- _EXTRAIT_
+++
Le collectif la Bande à Léon présente La mer de Poséidon en caddie au théâtre des Déchargeurs, une création issue d’un imposant travail de collecte de terrain autour des supermarchés, portée par la langue bouleversante de Vhan Olsen Dombo.
“Au commencement de toute ville, il y a un supermarché”. Le supermarché, c’est le point de départ de La mer de Poséidon en caddie, mis en scène par Audrey Bertrand. La pièce, fruit d’un important travail d’enquêtes menées par la troupe de la Bande à Léon – soutenu par le Théâtre de Brétigny et le TANGRAM, explore notre rapport à ce lieu unique : à la fois temple de la consommation, mais également endroit familier et rassurant. Pendant trois ans, le collectif a réalisé de nombreux entretiens avec des consommateurs, employés de supermarchés, producteurs… Un “journal de supermarché” a également été créé : à la manière d’Annie Ernaux dans son ouvrage Regarde les lumières mon amour, chacun retranscrit ses ressentis et impressions lors d’un passage dans un supermarché. Les 1 000 pages de ce journal ont été noircies par de nombreux consommateurs, mais aussi des élèves d’établissements scolaires d’Ile de France, d’Alsace et de Franche-Comté. Ce sont ces collectes de terrain qui ont nourri le travail au plateau et l’écriture.
L’histoire est simple : deux marins dont les filets sont vides sont portés disparus en mer. Leurs poissons n’approvisionnent plus le supermarché local. Un étal vide qui fait tâche dans une atmosphère de consommation hystérique. Cet incident va alors enrayer un mécanisme parfaitement huilé : les consommateurs, habitués à l’accessibilité inconditionnelle de produits fiables en bon marché sont déstabilisés. L’ordre des choses est alors complètement chamboulé par cet incident et va compromettre consommateurs et employés… jusqu’à la folie.
+++
- _CONSIGNES DE TRAVAIL_
**1)** Extrayez de l'article sur La mer de Poséidon en caddie le passage allant de "L’histoire est simple" à "jusqu’à la folie.".
**2)** D'après l'article sur La mer de Poséidon en caddie, pendant combien de temps le collectif a-t-il réalisé ses entretiens ?
**3)** Rédigez la suite de l'article sur La mer de Poséidon en caddie à partir de sa dernière phrase.

- _DONNÉES DISPONIBLES_
+++
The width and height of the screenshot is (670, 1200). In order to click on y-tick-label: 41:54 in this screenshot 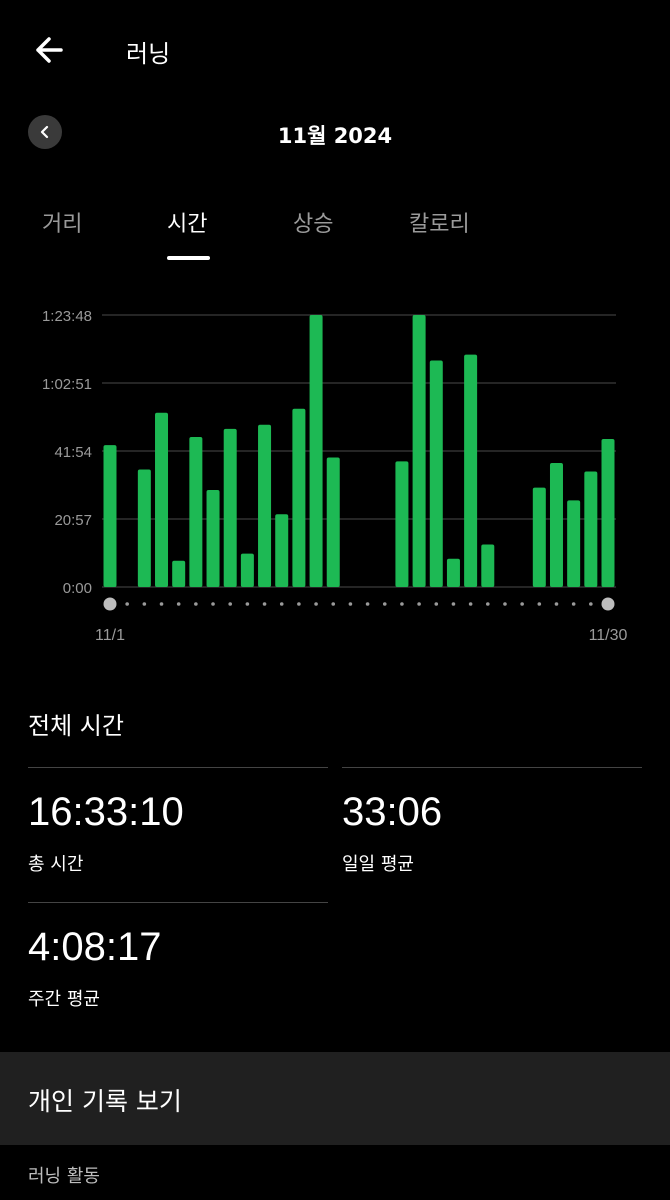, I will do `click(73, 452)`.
+++
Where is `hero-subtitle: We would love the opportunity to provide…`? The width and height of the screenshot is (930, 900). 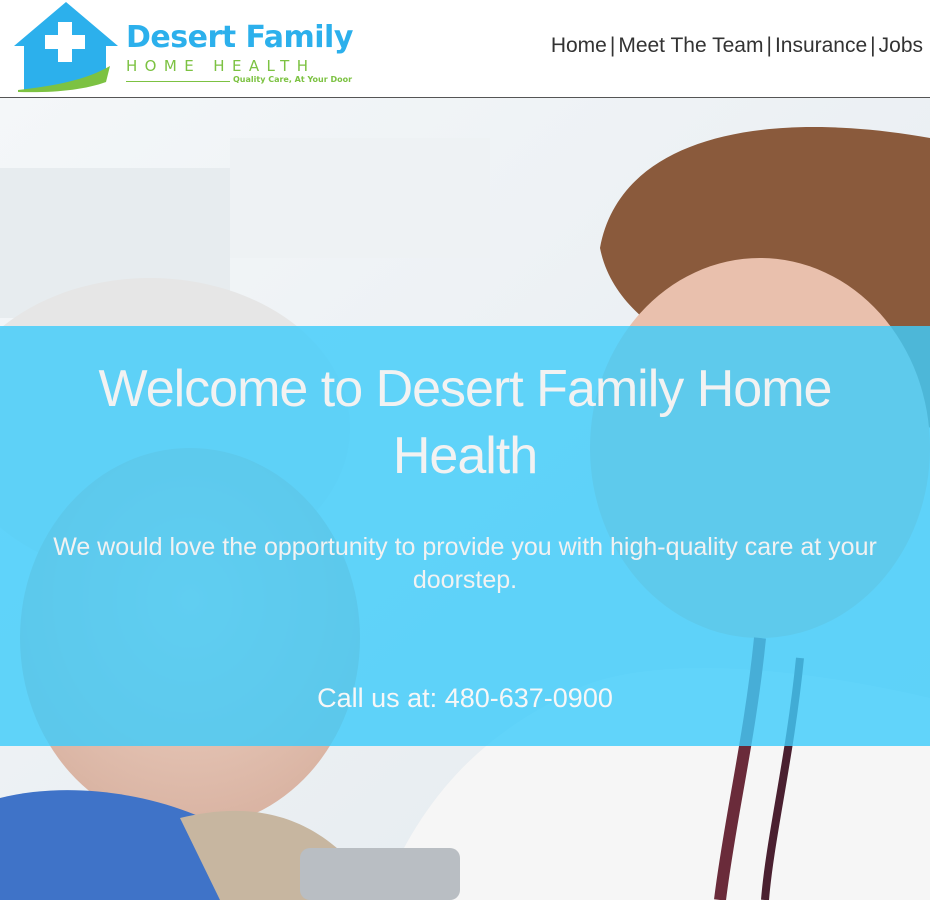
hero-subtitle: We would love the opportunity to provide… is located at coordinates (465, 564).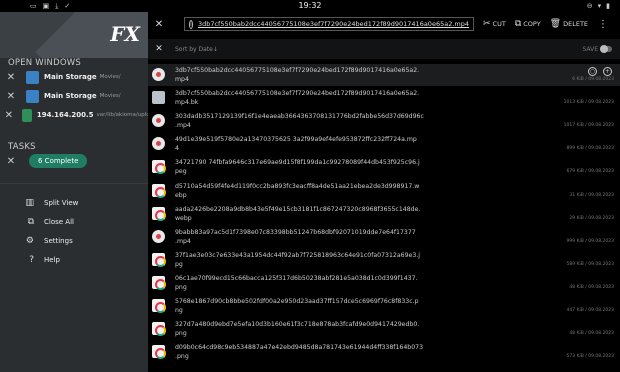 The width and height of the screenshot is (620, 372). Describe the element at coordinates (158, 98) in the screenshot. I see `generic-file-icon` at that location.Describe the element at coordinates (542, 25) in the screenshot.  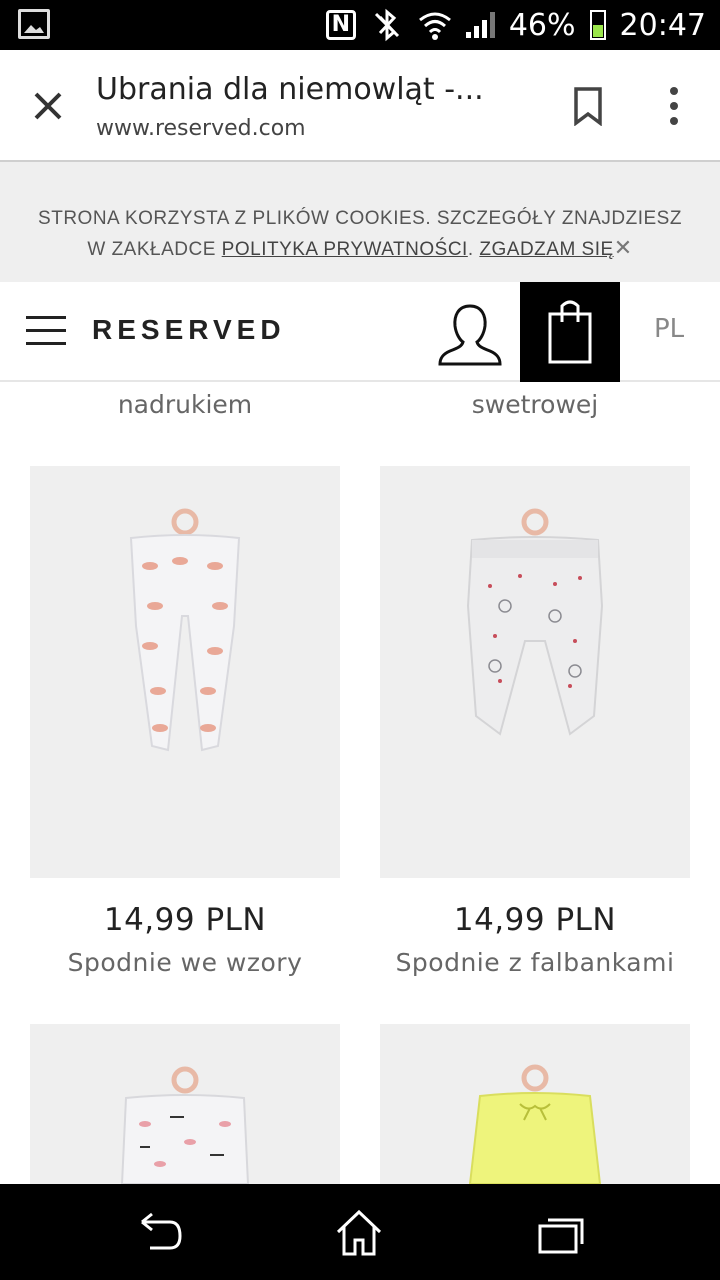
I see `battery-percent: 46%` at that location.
+++
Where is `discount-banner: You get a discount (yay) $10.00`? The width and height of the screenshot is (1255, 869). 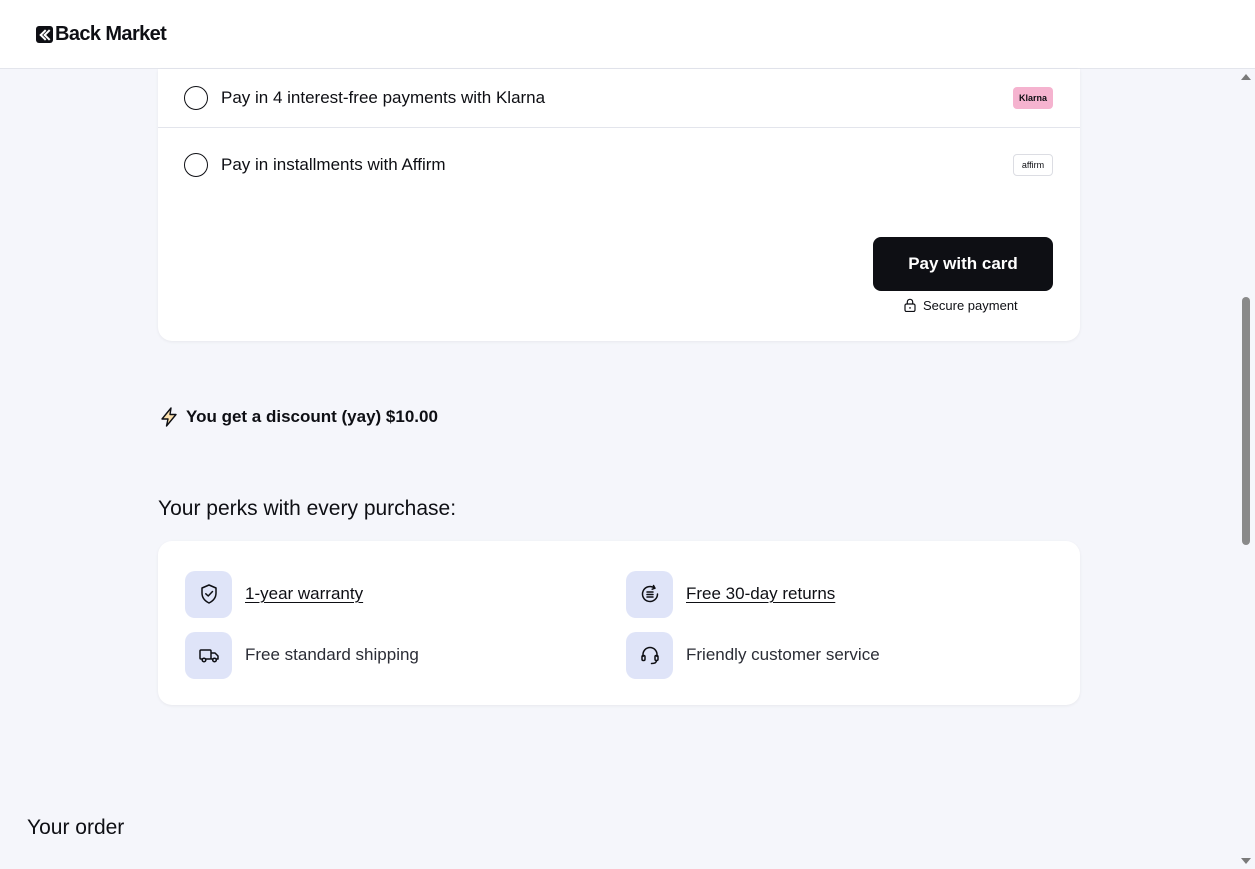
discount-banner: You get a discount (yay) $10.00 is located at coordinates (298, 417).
+++
- _RÉPONSES_
**1)**
L’histoire est simple : deux marins dont les filets sont vides sont portés disparus en mer. Leurs poissons n’approvisionnent plus le supermarché local. Un étal vide qui fait tâche dans une atmosphère de consommation hystérique. Cet incident va alors enrayer un mécanisme parfaitement huilé : les consommateurs, habitués à l’accessibilité inconditionnelle de produits fiables en bon marché sont déstabilisés. L’ordre des choses est alors complètement chamboulé par cet incident et va compromettre consommateurs et employés… jusqu’à la folie.

**2)** Pendant trois ans.

**3)**
A travers différents tableaux loufoques – un défilé promotionnel déjanté, une chorégraphie disco pour l’ouverture du magasin — la pièce interroge avec malice la place que prend le supermarché dans nos vies. Car au delà d’y faire nos courses, le supermarché est un lieu de sociabilisation et de souvenirs. On y croise un ami de longue date, on y rencontre pourquoi pas l’amour. “Pendant le confinement, aller faire mes courses était le seul moyen de voir des gens” nous confie un enregistrement audio diffusé sur scène d’une consommatrice interrogée. C’est Henri, le gérant du magasin, qui porte fièrement le discours d’un supermarché-Eldorado, nécessaire, populaire et impartial : “nous sommes le souffle de l’économie nationale. Le cœur battant de la grande consommation nationale. Nous sommes l’emploi et le chômage. Un fétiche puissant de notre société” clame-t-il. Dans un délire promotionnel inextinguible, chacun de ses employés se mue alors en “Prométhée de la promotion, en Egée enivrée des idées nouvelles, en Pandore qui accueille la joie de consommer”. Le supermarché prend des airs de temple profane, de “grand rendez-vous humain”. C’est bien cette langue, celle de l’auteur congolais Vhan Olsen Dombo qui transcende le sujet. La réflexion pourrait être sociologique, l’auteur la place définitivement sous le sceau de la poésie. La langue est riche, espiègle et tendre, là où le sujet pourrait être trivial.
Au plateau, c’est le travail lumières et vidéo de Gaëtan Trovato qui nous happe. Des étales d’une blancheur immaculée – imaginées par la scénographe Alix Mercier – sont animées par des visuels vidéos projetés : des caddies, des consommateurs qui déambulent, des produits en tout genre viennent danser sous nos yeux. Ce travail visuel vient donner un peu de profondeur au minuscule plateau du théâtre des Déchargeurs et permet une grande diversité d’ambiances.
Si la troupe de la Bande à Léon est composée de jeunes talents plein de vitalité, c’est le jeu de Noé Pflieger qui se démarque dans le rôle d’Henri. Il excelle en manageur survolté et tyrannique, mais aussi en homme tourmenté dont les certitudes viennent d’être ébranlées par la disparition de son frère, pêcheur en mer. Surtout, le collectif nous propose une création juste, drôle et intelligemment poétique.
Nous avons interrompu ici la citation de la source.